Excessive and moderate alcohol consumption was reported for 25.1% and 22.0% of users, respectively; 29.6% never drank or did not drink in the previous year, and no information was available for 23.3%. With regard to use of illegal drugs, 49.5% never used drugs, 16.0% were current users, 8.0% were former users, 4.9% had only experimented with drugs, and 21.6% did not provide information on consumption (Table 2).

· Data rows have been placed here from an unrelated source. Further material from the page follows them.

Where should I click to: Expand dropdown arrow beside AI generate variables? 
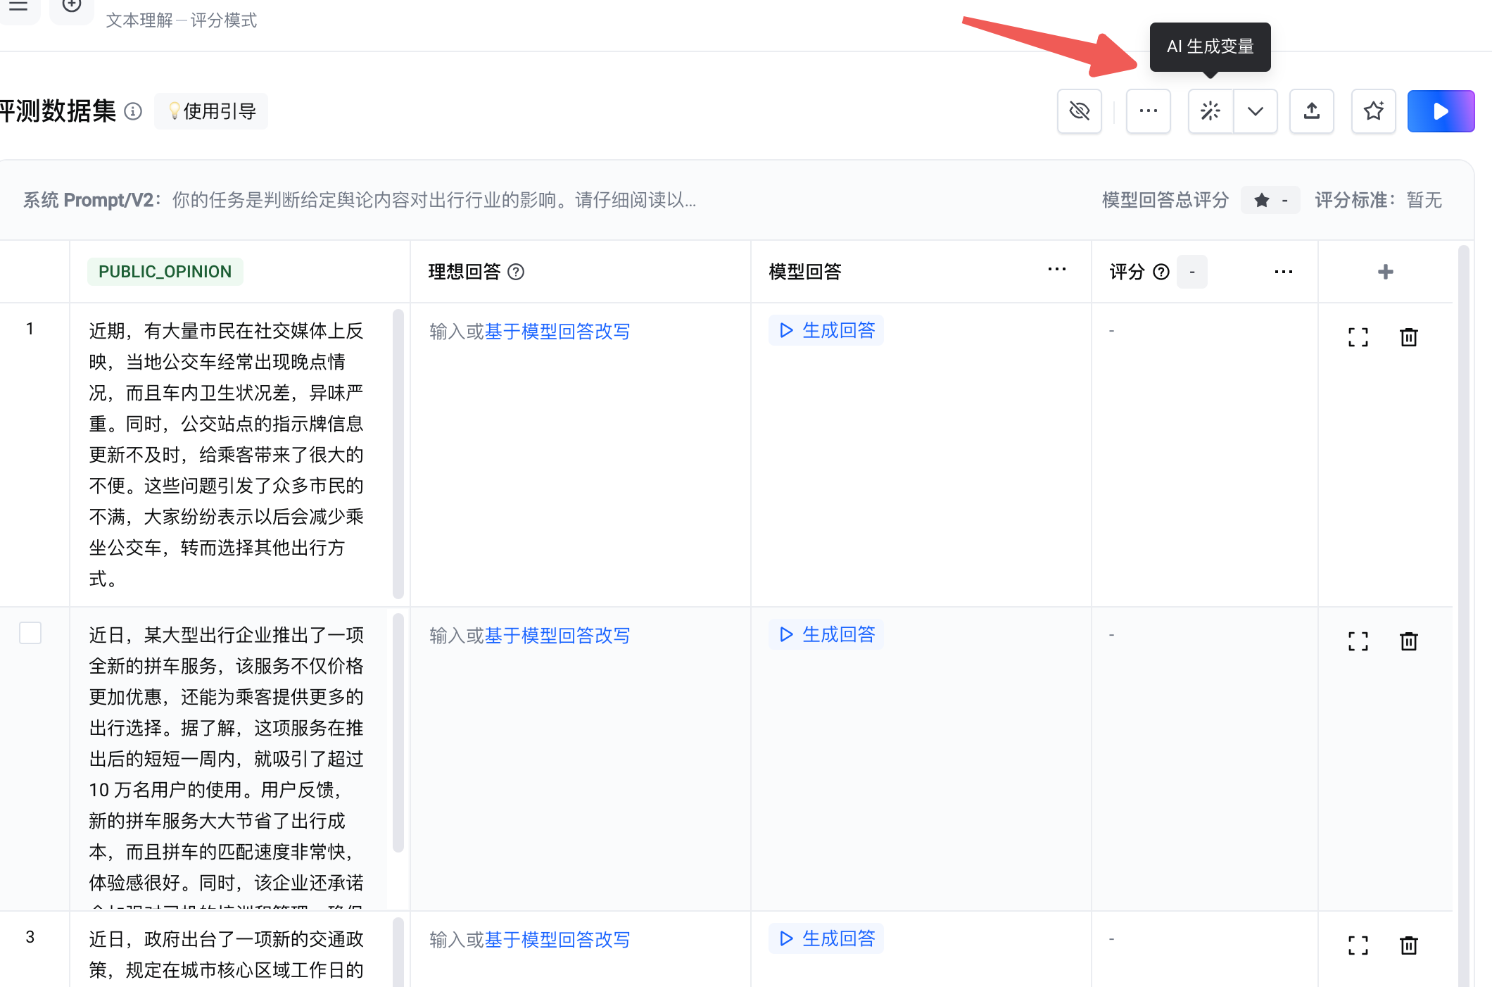(1255, 111)
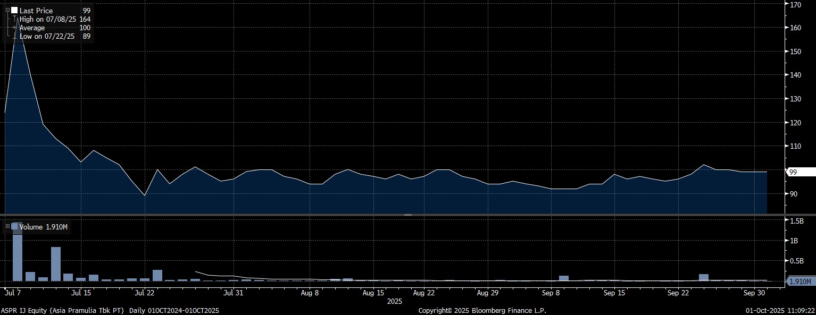Select the Average line icon in legend

14,28
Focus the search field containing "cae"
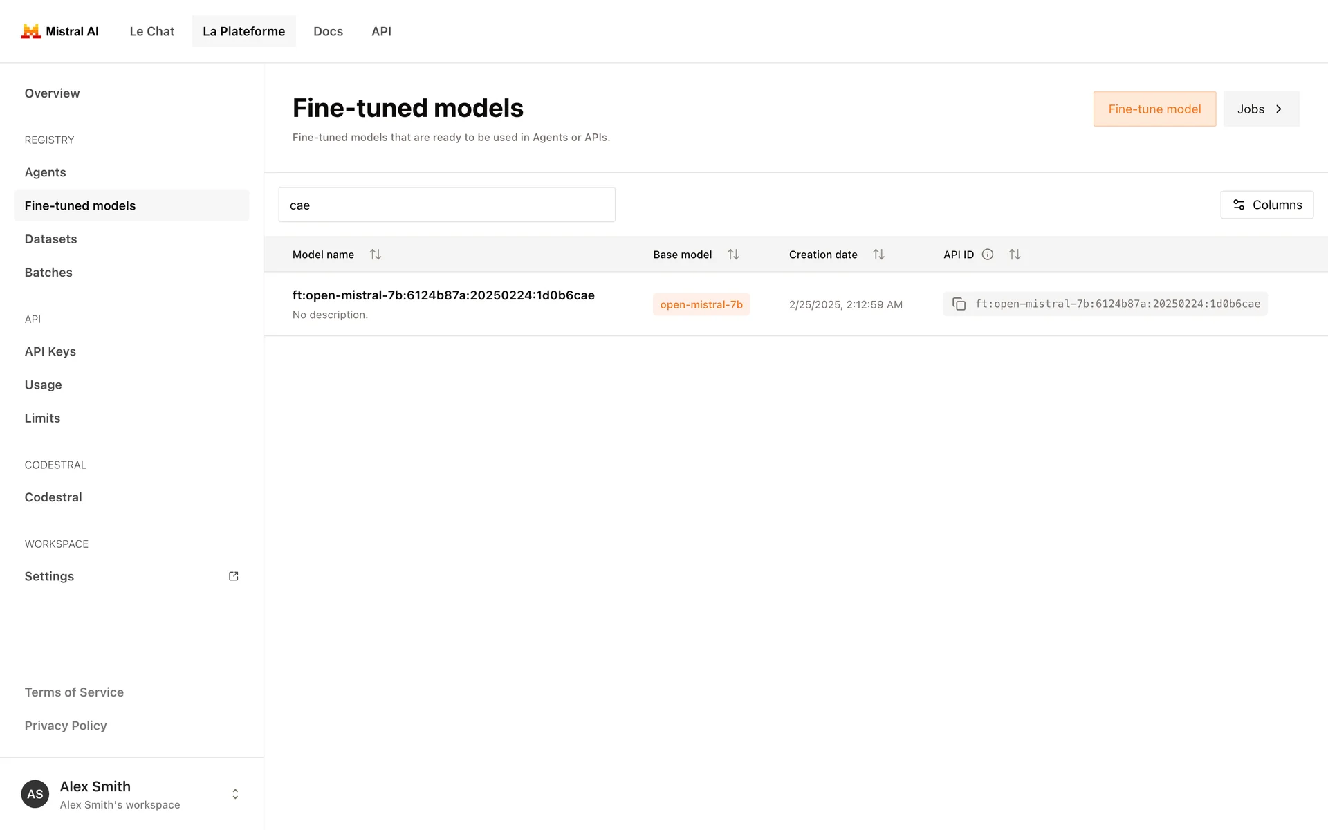 tap(447, 205)
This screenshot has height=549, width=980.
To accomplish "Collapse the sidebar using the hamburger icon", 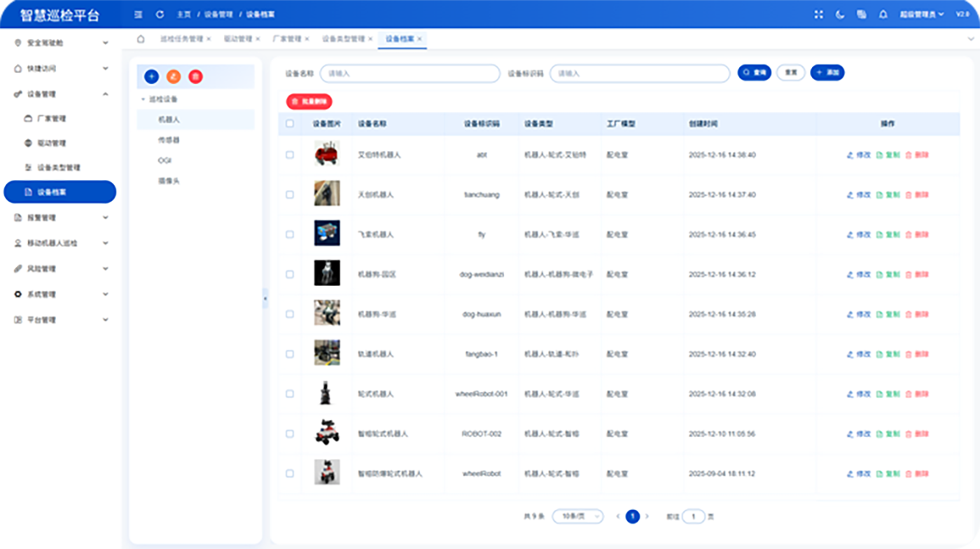I will pyautogui.click(x=139, y=14).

In the outcomes of the prevalent cases, the incidence of treatment default and failure in the directly monitored subgroup was higher (p < 0.05, RR = 5.72, 95%CI 2.65;12.34) than that in the indirectly followed up subgroup (RR = 8.31, 95%CI 1.08;63.92). During the study period, the incidence of treatment default was 11.9% considering the 504 reported cases (53 among the directly followed-up patients and seven among the indirectly followed up patients), 16 of which were correctly reported to SINAN, and 44 were detected either by direct follow-up, were not acknowledged, or were placed under another classification in that system (Table 3). The 16 treatment defaults that were correctly notified represented 26.7% of the total number that would be evaluated (60) if the remaining 44 cases had been included.
Table 3. Comparison of outcomes of the prevalent cases of tuberculosis between directly followed up and indirectly followed up patients. Juiz de Fora, MG, Southeastern Brazil, 2008-2009.
Outcome | Follow-up | Relative Risk | 95%CI | p | |||||
---|---|---|---|---|---|---|---|---|---|
|
|||||||||
SINANa | Indirect | Direct | |||||||
|
|
|
|||||||
n | % | n | % | n | % | ||||
Cure | 418 | 82.9 | 180 | 82.9 | 172 | 59.9b | 1.38 | 1.23;1.54 | < 0.001 |
Treatment default | 16 | 3.2 | 7 | 3.2b | 53 | 18.5 | 5.72 | 2.65;12.34 | < 0.001 |
Deaths | 42 | 8.3 | 18 | 8.3 | 22 | 7.7b | 1.08 | 0.59;1.96 | 0.92 |
Transfer | 3 | 0.6 | 1 | 0.5b | 23 | 8.0 | 17.39 | 2.36;127.8 | < 0.05 |
Failure | 3 | 0.6 | 1 | 0.5b | 11 | 3.8 | 8.31 | 1.08;63.92 | < 0.05 |
Incomplete data | 22 | 4.4 | 10 | 4.6 | 6 | 2.1b | 2.20 | 0.81;5.97 | 0.18 |
Total | 504 | 100 | 217 | 100 | 287 | 100 |
a Notifications to the Sistema Nacional de Agravos de Notificação (SINAN – Information System for Reportable Diseases).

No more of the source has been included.